“Just do it,” Nike’s famously rousing slogan, can be applied to any number of situations—but not to building a fashion brand. That’s a slow-and-steady proposition, as a mapping of 2023 CFDA/Vogue Fashion Fund winner Melitta Baumeister’s career demonstrates. In 2014, a year after graduating from Parsons, the designer launched her brand at New York Fashion Week courtesy of V-Files; a decade later, for spring 2025 she made her runway debut in Manhattan. She chose sports as her theme, and one way of reading this show was as a metaphor for the designer’s trajectory.
There was no attempt to hide the work that goes into physical performance: The thump, thump of a working heart resounded in the elevators that took guests up to the show space, which was filled with the sound of the breathy panting of an athlete exerting themself.
The show got off to a sprinting start, literally, thanks to Scout Bassett, gold medal track and field Paralympian, who modeled the first look. Baumeister explained that it wasn’t The Games that set her creative process rolling, but her interest in movement and acceleration. Up until now, she has presented her work in a lookbook format, with photography that emphasizes the sculptural shapes she’s known for. The missing piece was motion. The models’ walk made the plissé dresses come alive; their bounce was somewhere between that of a balloon and a slinky.
(American) football shoulders have long been an inspiration, whether replicated or interpreted (see Claude Montana) in fashion. Baumeister interpreted them as round, arching spans or sharp peaks; both fit right into her taxonomy of shapes. Creating a sense of aerodynamics were dramatic and gravity-defying coiffures, flying braids or triangles of windswept, and set, hair. Supersizing V-necked football jerseys and rendering them in padded fabric created an interesting sense of flatness. Tank-shapes, used for dresses and separates, looked especially sleek. One suspects Baumeister’s partner, a dedicated cyclist, inspired the bike shorts. The designer also zips around on two wheels, though usually in a black dress and cap.

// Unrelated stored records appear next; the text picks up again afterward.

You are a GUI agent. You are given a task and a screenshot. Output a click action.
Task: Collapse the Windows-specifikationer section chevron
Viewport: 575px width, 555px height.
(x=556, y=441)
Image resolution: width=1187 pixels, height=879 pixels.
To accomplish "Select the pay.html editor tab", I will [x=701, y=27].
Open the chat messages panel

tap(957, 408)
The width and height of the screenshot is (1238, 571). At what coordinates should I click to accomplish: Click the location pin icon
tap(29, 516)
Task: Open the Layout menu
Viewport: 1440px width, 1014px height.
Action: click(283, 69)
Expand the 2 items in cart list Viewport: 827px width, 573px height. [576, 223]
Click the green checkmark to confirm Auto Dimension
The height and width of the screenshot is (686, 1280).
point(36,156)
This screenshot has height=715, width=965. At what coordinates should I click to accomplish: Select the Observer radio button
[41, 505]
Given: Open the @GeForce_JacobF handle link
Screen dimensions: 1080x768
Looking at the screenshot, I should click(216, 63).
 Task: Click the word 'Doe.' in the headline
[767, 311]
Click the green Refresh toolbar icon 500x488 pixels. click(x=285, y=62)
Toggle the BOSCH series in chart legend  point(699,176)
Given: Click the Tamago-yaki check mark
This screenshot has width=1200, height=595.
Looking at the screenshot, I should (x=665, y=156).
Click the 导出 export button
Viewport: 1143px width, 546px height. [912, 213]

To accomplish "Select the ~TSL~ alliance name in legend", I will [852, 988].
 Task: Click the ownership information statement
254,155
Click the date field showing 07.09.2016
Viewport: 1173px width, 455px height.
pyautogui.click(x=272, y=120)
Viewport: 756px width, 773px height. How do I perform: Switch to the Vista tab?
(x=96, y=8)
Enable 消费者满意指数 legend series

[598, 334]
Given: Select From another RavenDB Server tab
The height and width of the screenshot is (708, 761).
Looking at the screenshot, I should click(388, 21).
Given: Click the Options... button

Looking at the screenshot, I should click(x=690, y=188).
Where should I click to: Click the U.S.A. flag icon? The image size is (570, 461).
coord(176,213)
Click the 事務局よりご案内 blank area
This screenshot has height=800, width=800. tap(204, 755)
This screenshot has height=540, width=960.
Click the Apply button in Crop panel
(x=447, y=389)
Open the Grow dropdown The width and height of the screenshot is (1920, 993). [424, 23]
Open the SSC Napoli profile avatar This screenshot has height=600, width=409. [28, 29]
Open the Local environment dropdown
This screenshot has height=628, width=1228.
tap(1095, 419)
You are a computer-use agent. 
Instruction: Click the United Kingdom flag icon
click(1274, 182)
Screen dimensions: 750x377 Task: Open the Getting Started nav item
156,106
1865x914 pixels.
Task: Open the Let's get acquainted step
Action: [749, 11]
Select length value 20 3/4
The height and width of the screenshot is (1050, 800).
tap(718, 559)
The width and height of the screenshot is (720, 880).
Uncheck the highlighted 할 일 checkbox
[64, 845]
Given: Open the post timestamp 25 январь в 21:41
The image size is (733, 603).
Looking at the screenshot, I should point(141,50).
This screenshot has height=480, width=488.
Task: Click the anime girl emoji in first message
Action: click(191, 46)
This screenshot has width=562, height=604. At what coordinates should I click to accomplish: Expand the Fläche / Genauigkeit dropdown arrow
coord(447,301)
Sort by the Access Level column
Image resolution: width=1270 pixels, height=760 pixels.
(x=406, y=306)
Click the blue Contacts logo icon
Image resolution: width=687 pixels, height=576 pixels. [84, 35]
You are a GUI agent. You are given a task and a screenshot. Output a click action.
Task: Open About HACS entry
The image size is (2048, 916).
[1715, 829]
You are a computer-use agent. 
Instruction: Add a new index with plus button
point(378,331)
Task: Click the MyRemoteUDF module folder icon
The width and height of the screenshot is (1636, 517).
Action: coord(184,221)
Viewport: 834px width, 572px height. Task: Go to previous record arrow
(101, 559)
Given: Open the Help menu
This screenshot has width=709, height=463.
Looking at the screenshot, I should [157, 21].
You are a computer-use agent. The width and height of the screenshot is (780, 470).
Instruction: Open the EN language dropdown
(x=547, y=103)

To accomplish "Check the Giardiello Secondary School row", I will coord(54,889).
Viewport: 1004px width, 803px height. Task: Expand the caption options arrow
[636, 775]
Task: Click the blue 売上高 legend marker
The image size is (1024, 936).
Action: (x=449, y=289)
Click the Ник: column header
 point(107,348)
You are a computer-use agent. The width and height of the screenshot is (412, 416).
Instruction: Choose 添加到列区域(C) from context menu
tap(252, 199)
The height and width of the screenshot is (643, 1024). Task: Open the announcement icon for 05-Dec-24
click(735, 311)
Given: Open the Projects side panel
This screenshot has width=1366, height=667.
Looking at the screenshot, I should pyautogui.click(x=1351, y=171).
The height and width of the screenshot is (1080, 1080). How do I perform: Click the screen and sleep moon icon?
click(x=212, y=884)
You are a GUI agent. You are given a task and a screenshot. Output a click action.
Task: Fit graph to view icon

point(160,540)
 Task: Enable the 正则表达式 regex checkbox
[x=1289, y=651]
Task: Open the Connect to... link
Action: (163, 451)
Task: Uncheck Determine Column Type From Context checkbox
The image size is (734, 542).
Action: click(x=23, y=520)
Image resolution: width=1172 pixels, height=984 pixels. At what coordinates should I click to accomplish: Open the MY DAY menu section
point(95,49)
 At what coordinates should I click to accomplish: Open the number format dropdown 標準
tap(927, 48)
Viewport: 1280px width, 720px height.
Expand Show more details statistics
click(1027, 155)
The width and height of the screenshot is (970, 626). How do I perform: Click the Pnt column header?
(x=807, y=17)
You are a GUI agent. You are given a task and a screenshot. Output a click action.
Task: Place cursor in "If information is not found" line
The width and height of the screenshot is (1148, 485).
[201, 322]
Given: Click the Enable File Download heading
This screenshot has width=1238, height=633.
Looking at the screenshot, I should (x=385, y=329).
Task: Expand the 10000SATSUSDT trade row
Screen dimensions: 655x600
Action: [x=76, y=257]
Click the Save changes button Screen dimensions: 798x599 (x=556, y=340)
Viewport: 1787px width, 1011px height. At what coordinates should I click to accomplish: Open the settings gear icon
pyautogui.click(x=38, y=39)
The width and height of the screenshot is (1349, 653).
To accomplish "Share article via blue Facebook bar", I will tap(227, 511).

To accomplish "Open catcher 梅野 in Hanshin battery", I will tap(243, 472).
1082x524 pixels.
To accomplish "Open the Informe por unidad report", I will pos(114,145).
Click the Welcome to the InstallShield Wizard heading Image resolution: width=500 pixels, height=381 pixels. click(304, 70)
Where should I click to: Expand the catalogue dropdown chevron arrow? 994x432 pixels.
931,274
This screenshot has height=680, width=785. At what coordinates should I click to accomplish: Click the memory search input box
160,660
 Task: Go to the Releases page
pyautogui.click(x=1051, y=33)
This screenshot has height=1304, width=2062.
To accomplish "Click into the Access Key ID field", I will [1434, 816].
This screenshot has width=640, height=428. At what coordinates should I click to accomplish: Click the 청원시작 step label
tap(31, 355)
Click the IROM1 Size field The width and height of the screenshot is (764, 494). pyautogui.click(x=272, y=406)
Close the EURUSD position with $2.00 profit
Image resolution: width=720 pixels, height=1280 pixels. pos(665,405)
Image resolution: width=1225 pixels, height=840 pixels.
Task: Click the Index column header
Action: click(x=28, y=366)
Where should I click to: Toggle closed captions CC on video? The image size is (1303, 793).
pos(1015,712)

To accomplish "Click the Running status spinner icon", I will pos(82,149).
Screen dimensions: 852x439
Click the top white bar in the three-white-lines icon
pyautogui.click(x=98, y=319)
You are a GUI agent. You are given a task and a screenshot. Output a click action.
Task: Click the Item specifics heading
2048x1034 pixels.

Sweats with unusual cuts have long been part of MB collections: this season they were sprayed by hand to create a worn-in look, as if taking a cue from the brand’s popular denims, which are silk-screened after they have been produced. It was difficult to relate some of the looks, such as the last exit, an attractive take on a biker/punk aesthetic, and a pointed column (look 34) which was difficult to walk in, and related back to the theme. A varsity number sort of justified the silver bell that glimmered down the catwalk. “I do feel like we have a lot of humor in our collections,” Baumeister said in her stoic way. This outing once again demonstrated that her talent is nothing to laugh at.